What has continued to set Malinin apart is his jumping prowess, including his one-of-a-king quadruple Axel, which he did in a short program for the first time in history at the Final. (He fell on it in the free skate, however.)
While the jump isn’t a sure thing in competition, he says he practises and lands it consistently in training. Recently, he posted a video of himself tackling on the quad Axel to a quad Salchow, doing the jump in combination.
It’s something he’s not far off from considering for competition, he says.
“I think that at this point in time with my quad Axel, it's really comfortable at that consistent level where I can try to see if I can land it following [another] jump,” he confirms. “And I think that during the off-season might be a good time for me to try out with that.”
While Malinin can appear to do it all with ease, the challenge remains for him, he says, including that decision to go for the jump in the short program in Beijing, in particular having left it out of his programs during the Grand Prix Series. (To be certain he would qualify for the Final, he says.)
“For me personally, the short program puts a lot more stress than the long program, because you only have a certain amount of elements in the short, and you have to nail every single one of them to really get a chance at having a good score,” he explains.
“But I was really glad that I was able to go for it and attack it fully and just land on my feet.”
His prowess extends beyond the quad Axel: So far in the 2023-24 international season, Malinin has attempted 20 quadruple jumps across six programs.

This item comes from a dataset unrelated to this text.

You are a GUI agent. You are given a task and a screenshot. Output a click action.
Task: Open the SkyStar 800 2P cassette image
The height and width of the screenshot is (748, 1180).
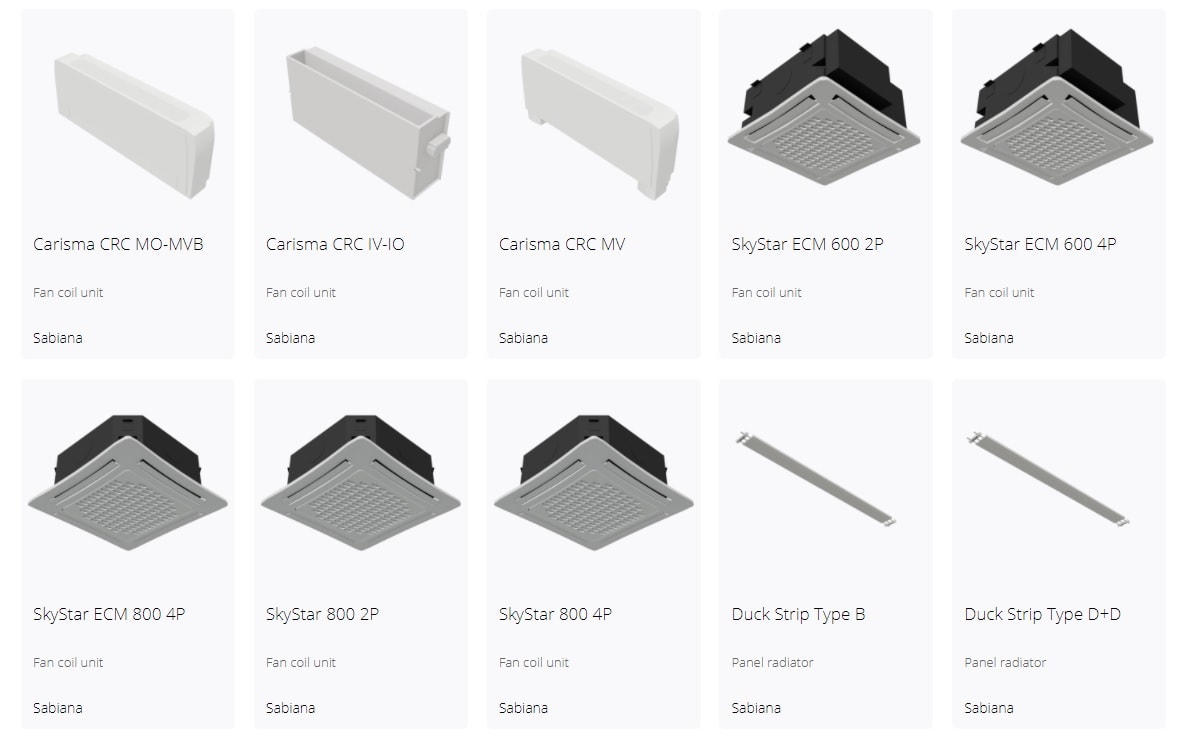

His only outright fall? That aforementioned quad Axel in the GP Final free.
Uno, the reigning world champion, has taken notice.
“I don't think there [is] anyone who can jump a jump as difficult and with the same probability as Malinin for the time being,” says the Japanese star. “If you can’t jump, it’s impossible to beat Malinin.
“I think the people who are there now [in men’s skating] are pretty much out of options,” he adds.
Malinin inspired by Nathan Chen, he says
Before he won that World Junior title in March of 2022, Malinin made a different kind of splash at the U.S. Championships that January ahead of the Beijing 2022 Olympics, claiming the silver medal with two stirring performances in Nashville.
He finished second to Nathan Chen, marking the most recent – and perhaps last – time they would face off head-to-head.
“I didn't really get a chance to compete with him a lot,” Malinin says of Chen.
That hasn’t stopped Malinin’s quad-jumping ways to be compared to those of Chen (and, of course, another hero in two-time Olympic champion Hanyu Yuzuru) - and Malinin has also worked with Chen mentors in coach Rafael Arutunian and choreographer Shae-Lynn Bourne.
“[I] just feel that Nathan is also one of the really big role models for me,” he says. “He's definitely pushed me on the technical side and you know, when he's on the ice, I see that confidence in him. And I think that I kind of get that a little bit from him.”
It’s that kind of confidence that helped Chen to a trio of world titles from 2018-21, and also which Malinin will try to tap into in Montreal, a first world title on the line.
His rise over the last two years has been fast and furious. But, if you know Ilia Malinin, that’s the only speed he really operates at.